You don’t have to be a partaker of tea to enjoy this easy and versatile dessert recipe. I made two versions of this cake in my mini-Bundt pans and both turned out perfectly.
The recipe originally comes from the “Cloud City Cookbook” published in 1889. It’s actually a church compilation recipe book-filled with dozens of treasured recipes contributed by the female members of Congregational Church in Leadville, Colorado. Those church cookbooks are the best! Here are the instructions-which I followed nearly to the letter. I did have to experiment with the amount of flour as it is not noted in the original recipe. You’ll see my amount in parentheses:
• 1 cup sugar
• 1 tablespoon butter
• 2 eggs, well beaten
• 1 cup milk
• 1 1/2 teaspoons baking powder
• flour enough for pretty thick batter (2 and a half cups)

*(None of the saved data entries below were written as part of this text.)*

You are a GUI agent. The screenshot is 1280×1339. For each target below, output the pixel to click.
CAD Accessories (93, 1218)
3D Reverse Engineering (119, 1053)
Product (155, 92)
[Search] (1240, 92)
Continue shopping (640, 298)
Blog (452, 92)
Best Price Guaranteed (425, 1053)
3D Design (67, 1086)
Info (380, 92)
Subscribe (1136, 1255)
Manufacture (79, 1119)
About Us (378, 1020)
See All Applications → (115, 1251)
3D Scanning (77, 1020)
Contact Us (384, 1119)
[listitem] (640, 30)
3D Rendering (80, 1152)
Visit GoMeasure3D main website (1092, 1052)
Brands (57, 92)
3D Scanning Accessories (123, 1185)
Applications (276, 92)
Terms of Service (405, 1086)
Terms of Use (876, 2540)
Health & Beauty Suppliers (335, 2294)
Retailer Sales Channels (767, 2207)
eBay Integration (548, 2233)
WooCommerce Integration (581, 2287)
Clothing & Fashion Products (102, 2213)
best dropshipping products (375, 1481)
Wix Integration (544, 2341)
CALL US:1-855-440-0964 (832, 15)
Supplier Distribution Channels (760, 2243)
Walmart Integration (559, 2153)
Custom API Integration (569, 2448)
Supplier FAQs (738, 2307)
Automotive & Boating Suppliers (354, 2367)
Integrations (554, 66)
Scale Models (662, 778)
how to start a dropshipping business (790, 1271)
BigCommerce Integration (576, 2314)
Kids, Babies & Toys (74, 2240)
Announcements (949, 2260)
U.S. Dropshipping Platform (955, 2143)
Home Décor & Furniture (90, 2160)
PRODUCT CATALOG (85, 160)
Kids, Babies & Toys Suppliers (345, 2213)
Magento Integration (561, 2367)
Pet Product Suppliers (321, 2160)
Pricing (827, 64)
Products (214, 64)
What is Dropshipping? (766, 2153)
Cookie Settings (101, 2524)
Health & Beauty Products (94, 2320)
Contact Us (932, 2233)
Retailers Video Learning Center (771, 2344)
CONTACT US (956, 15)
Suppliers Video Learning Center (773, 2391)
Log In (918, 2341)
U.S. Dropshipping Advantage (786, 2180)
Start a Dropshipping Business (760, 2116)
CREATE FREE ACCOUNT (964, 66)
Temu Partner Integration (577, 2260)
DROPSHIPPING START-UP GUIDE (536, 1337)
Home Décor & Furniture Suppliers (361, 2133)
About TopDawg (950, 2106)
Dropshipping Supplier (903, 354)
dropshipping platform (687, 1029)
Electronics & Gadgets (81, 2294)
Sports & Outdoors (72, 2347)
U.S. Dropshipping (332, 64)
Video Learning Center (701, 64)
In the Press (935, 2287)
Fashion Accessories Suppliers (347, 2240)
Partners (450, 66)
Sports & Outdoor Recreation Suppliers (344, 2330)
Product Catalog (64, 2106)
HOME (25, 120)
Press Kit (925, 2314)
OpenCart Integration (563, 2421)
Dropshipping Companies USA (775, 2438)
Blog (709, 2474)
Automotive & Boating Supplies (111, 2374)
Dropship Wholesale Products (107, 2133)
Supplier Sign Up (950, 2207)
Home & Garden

• 1 teaspoon lemon or vanilla extract (I used vanilla)
Mix the batter. Generously grease and flour your mini-Bundt pans and put it in the oven while the oven preheats to 350 degrees. Once the oven is ready, take the pans out and pour the batter in. Pop them back in the oven and bake for 25 minutes or until a toothpick poked into the cake comes out clean. Turn the cakes out immediately onto a serving tray and dust with powdered sugar.
When these cakes were finished, I drizzled some melted bittersweet chocolate over each, topped it with a dollop of whip cream and viola-chocolate cake dessert! Enjoy!